As a neutral non-profit, IB1 supports the development of solutions and solicits guidance from a wide range of stakeholders – including commercial and non-commercial companies, non-profits, community organisations – to ensure a solution meets a wide range of user needs and is driven by consensus. This advances solution adoption and innovation. 

General remarks:

IB1 emphases the importance of the required data sharing culture change and industry readiness and willingness to share data. It is essential to understand and interact with the current data sharing culture within the organisations and companies, they must be engaged to understand their value proposition. 
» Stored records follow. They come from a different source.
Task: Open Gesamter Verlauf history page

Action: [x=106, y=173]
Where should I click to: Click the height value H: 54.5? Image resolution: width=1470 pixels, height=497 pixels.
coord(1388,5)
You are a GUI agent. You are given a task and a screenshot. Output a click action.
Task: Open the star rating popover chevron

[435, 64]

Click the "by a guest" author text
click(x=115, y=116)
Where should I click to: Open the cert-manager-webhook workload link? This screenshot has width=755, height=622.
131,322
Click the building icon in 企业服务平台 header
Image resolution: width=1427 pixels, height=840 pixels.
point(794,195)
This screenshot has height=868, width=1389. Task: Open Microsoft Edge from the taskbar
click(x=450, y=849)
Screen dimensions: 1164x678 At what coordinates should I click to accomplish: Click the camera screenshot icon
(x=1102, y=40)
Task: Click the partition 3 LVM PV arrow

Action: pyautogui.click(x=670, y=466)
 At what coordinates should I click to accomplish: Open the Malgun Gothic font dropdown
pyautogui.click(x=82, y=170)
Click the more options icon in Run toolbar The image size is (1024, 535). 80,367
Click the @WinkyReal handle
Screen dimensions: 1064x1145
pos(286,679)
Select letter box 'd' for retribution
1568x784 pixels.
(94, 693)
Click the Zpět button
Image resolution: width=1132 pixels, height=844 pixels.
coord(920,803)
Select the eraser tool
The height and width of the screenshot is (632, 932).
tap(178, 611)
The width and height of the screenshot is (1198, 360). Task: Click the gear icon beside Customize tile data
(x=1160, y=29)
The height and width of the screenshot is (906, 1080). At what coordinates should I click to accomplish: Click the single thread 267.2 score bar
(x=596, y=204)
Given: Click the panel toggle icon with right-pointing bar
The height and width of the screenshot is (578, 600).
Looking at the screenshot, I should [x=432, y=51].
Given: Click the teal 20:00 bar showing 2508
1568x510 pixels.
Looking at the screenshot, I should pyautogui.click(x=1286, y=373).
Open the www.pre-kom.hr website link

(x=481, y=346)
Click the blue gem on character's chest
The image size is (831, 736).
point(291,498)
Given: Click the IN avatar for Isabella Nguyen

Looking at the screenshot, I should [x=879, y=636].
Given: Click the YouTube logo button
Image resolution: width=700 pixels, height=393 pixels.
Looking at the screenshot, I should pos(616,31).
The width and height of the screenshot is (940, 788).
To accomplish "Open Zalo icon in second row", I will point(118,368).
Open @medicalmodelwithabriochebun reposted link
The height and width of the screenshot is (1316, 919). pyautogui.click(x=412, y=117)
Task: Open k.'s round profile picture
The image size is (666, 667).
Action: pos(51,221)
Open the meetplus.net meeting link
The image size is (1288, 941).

Through IB1 programmes and years of expertise, we support following a use case approach to data sharing initiatives. This approach centres user needs, and makes a business case for the effort of data sharing. A use case driven approach allows for:

  1. Market incentives: there must be an economic argument that policy can then amplify or mandate. If there is no financial incentive, there will be no movement (regardless of central vs decentralised, mandate or not — mandates are also often ignored). Midata was mostly tech-led, Open Banking was use-case led.
  2. Removal of friction: Removing transactional friction may seem like something everyone wants, but not if your current business model relies on it. There must be “something in it” for everyone, or at least a path to cost reduction or a new business model. Removing friction can help everyone go together: this is never a ‘technology problem’ (e.g. absence of a data ontology).
  3. Mandates: if the friction is ‘too high’, regulatory intervention is necessary to mandate participation and move the market. However, if the market can demonstrate self-initiation, then ‘endorsement’ from the government can be sufficient to drive impact. Value creation must be visible in both cases.